We have to gather the variable importance. This is essential in decision trees and random forests for seeing which attributes played an important role in our algorithm. 

In [40]:
importancesRF = fitRF.feature_importances_
indicesRF = np.argsort(importancesRF)[::-1]
indicesRF

array([10,  8,  2,  9,  7,  4,  1,  0,  3,  5,  6])

In [42]:
namesInd = names[:12]
print("Feature ranking:")

for f in range(11):
    i = f
    print("%d. The feature '%s' has a Gini Importance of %f" % (f + 1, 
                                                                namesInd[indicesRF[i]], 
                                                                importancesRF[indicesRF[f]]))

Feature ranking:
1. The feature 'slope' has a Gini Importance of 0.752331
2. The feature 'exang' has a Gini Importance of 0.079926
3. The feature 'cp' has a Gini Importance of 0.075459
4. The feature 'oldpeak' has a Gini Importance of 0.051812
5. The feature 'thalach' has a Gini Importance of 0.013988
6. The feature 'chol' has a Gini Importance of 0.012730
7. The feature 'sex' has a Gini Importance of 0.004122
8. The feature 'age' has a Gini Importance of 0.003955
9. The feature 'trestbps' has a Gini Importance of 0.003850
10. The feature 'fbs' has a Gini Importance of 0.001082
11. The feature 'restecg' has a Gini Importance of 0.000746


Print the accuracy of the random forest. 


In [43]:
predictions_RF = fitRF.predict(test_set)
print(pd.crosstab(predictions_RF, test_class_set['heartdisease'], 
                  rownames=['Predicted Values'], 
                  colnames=['Actual Values']))

Actual Values      0   1
Predicted Values        
0                 64   0
1                  0  50


In [45]:
accuracy_RF = fitRF.score(test_set, test_class_set['heartdisease'])
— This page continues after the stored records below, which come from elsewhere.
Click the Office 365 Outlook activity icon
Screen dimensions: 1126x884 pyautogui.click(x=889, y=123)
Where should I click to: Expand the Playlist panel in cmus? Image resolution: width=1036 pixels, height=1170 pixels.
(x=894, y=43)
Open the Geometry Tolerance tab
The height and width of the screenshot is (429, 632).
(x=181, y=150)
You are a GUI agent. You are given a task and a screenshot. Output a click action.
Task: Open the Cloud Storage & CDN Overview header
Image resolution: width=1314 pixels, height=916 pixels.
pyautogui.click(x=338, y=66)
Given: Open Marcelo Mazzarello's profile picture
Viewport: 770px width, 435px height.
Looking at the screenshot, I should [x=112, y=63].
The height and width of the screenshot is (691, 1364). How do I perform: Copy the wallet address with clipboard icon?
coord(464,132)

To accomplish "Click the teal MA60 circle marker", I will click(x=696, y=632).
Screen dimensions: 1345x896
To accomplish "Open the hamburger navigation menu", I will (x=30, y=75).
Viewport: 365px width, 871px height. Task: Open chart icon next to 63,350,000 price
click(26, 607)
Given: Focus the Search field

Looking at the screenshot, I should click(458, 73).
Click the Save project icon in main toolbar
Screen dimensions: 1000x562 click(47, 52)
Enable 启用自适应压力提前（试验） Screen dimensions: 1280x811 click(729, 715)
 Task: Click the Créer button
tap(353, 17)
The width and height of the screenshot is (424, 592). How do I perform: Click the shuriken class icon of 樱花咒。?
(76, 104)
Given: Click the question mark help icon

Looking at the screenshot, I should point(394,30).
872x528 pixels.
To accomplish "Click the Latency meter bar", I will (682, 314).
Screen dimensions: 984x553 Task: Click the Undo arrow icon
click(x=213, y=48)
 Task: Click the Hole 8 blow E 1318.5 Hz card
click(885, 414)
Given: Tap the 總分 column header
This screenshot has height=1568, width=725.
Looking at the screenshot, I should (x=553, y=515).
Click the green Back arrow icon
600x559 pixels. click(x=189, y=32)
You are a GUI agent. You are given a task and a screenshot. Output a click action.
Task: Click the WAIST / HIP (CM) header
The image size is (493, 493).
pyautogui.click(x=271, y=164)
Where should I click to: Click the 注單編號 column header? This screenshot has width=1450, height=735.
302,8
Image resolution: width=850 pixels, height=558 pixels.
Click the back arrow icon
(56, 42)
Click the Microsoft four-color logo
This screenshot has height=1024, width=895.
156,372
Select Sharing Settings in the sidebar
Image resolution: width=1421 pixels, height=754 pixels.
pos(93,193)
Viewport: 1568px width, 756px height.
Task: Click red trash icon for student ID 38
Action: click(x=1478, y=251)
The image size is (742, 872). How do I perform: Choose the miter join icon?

print("Here is our mean accuracy on the test set:\n",
     '%.3f' % (accuracy_RF * 100), '%')

Here is our mean accuracy on the test set:
 100.000 %


Ooooh shit wtf. 100% is hella high......

In [46]:
# Here we calculate the test error rate!
test_error_rate_RF = 1 - accuracy_RF
print("The test error rate for our model is:\n",
     '%.3f' % (test_error_rate_RF * 100), '%')

The test error rate for our model is:
 0.000 %


In [48]:
#ROC curve calculation
fpr1, tpr1, _ = roc_curve(predictions_RF, test_class_set)
#AUC curve calcuation
auc_rf = auc(fpr1, tpr1)

Neural networks are cool af so let's do this next. 

My sklearn isn't letting me import the MLP classifier????